### PROBLEM TO WORK ON
Please reproduce the entries below exactly from the line holding "трасологический и экспериментальн..." through the last line, both included, and omit any pictures.

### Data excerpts
..............................

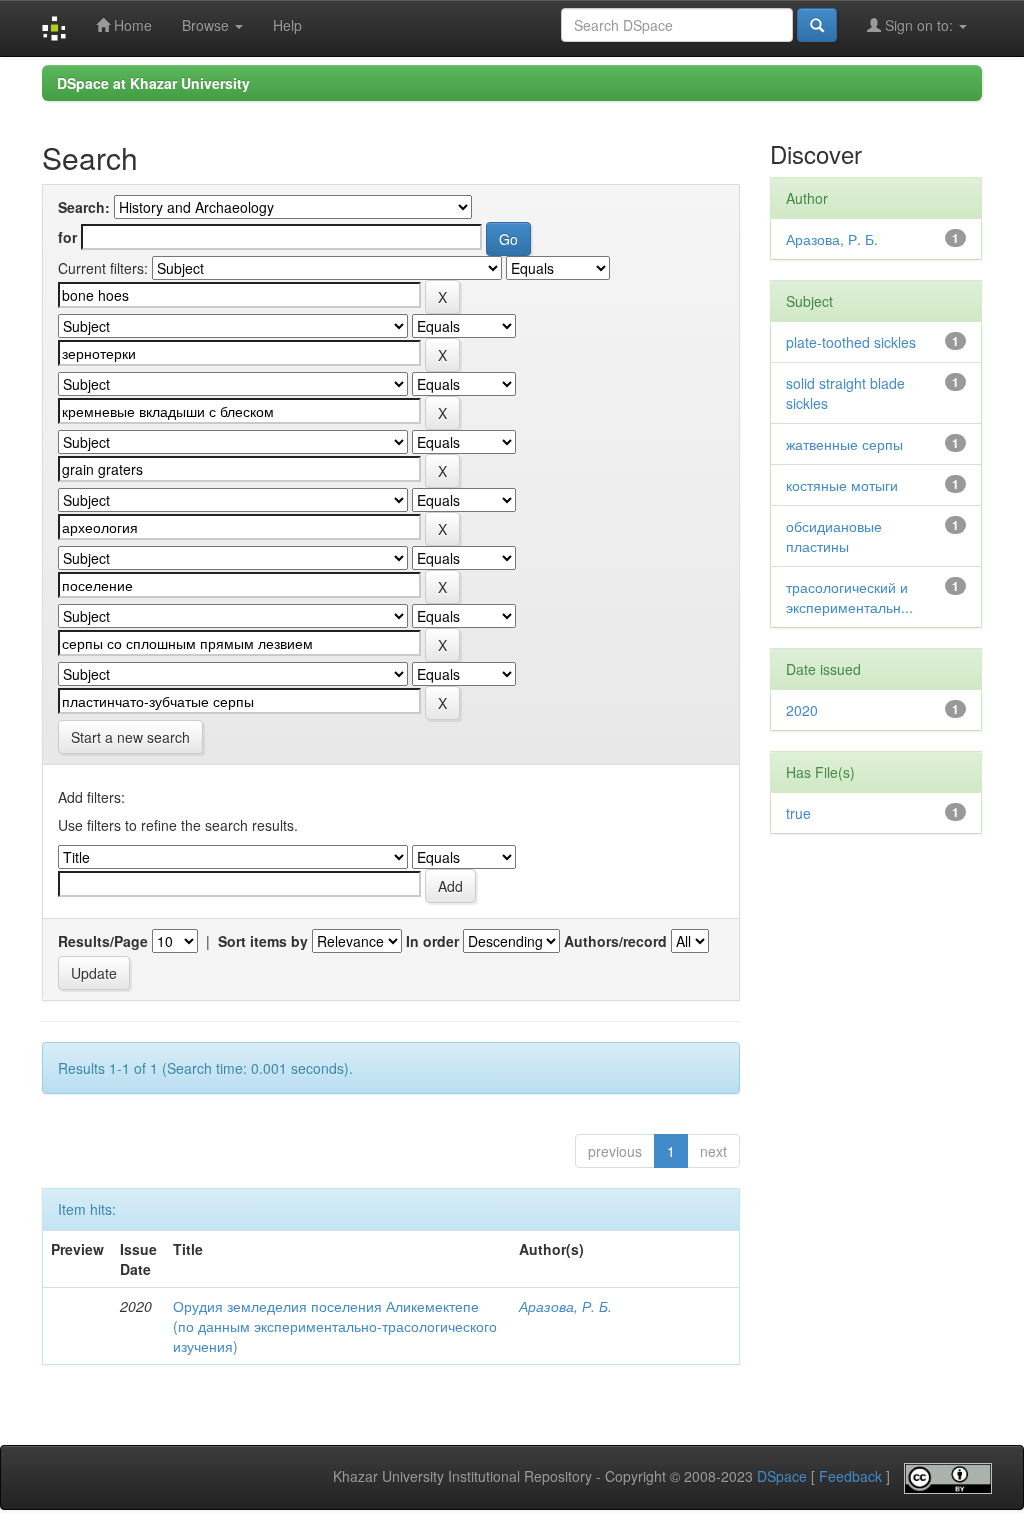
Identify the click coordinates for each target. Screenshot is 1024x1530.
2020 (802, 710)
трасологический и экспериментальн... (849, 597)
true (798, 813)
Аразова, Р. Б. (565, 1306)
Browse (207, 25)
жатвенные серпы (844, 444)
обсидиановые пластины (834, 536)
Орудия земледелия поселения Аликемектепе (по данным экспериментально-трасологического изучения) (335, 1326)
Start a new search (130, 737)
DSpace (782, 1477)
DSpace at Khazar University (153, 83)
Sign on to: (919, 25)
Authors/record (615, 941)
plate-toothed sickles (851, 342)
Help (287, 25)
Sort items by (263, 941)
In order (432, 941)
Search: (84, 207)
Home (131, 25)
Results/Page (103, 941)
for (67, 237)
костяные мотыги (842, 485)
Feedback (850, 1477)
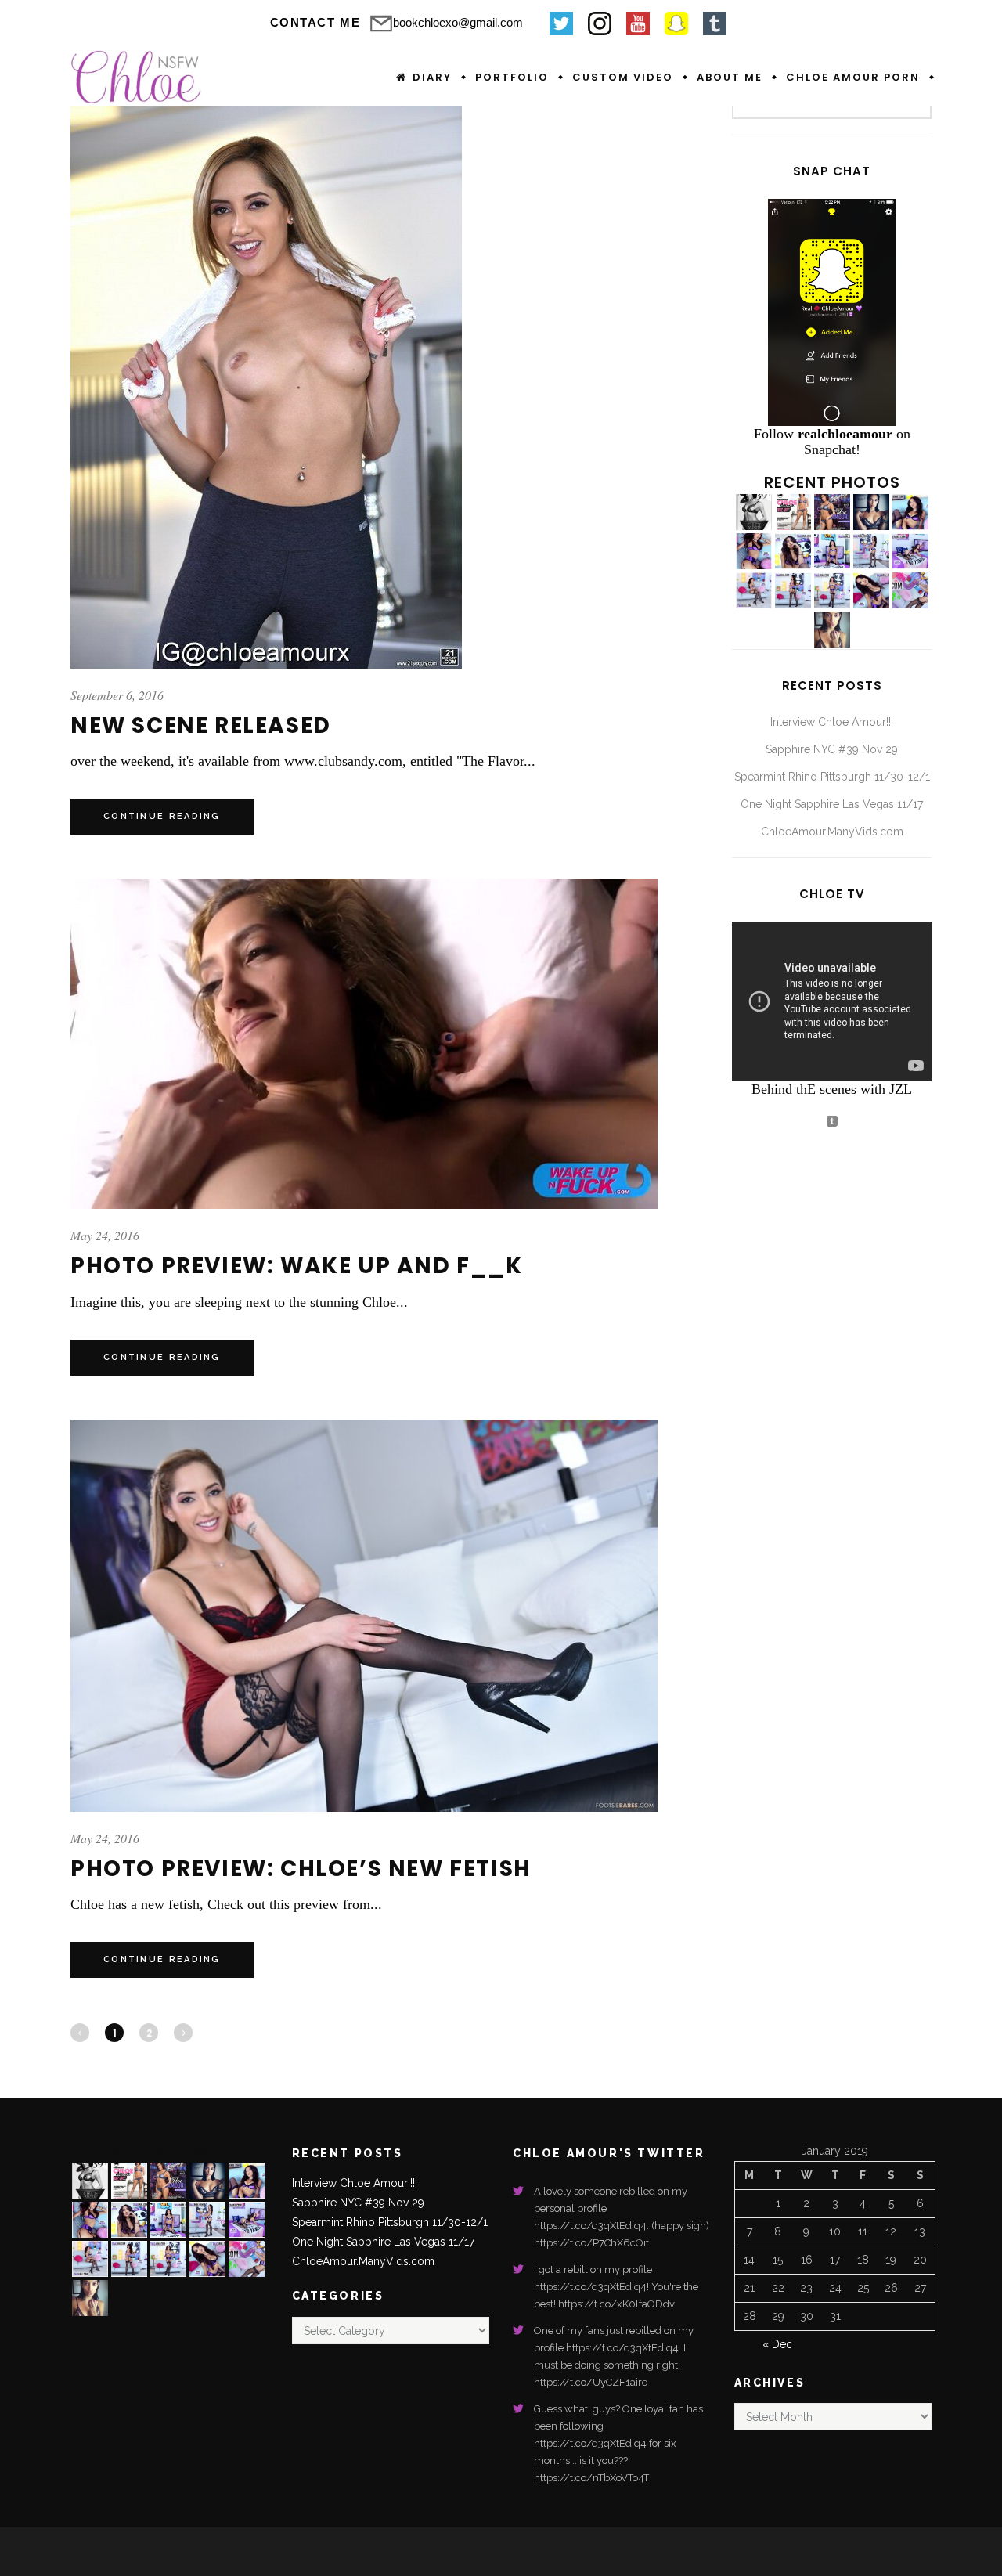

..............................

### ANSWER
трасологический и экспериментальн... (849, 597)
true (798, 813)
Аразова, Р. Б. (565, 1306)
Browse (207, 25)
жатвенные серпы (844, 444)
обсидиановые пластины (834, 536)
Орудия земледелия поселения Аликемектепе (по данным экспериментально-трасологического изучения) (335, 1326)
Start a new search (130, 737)
DSpace (782, 1477)
DSpace at Khazar University (153, 83)
Sign on to: (919, 25)
Authors/record (615, 941)
plate-toothed sickles (851, 342)
Help (287, 25)
Sort items by (263, 941)
In order (432, 941)
Search: (84, 207)
Home (131, 25)
Results/Page (103, 941)
for (67, 237)
костяные мотыги (842, 485)
Feedback (850, 1477)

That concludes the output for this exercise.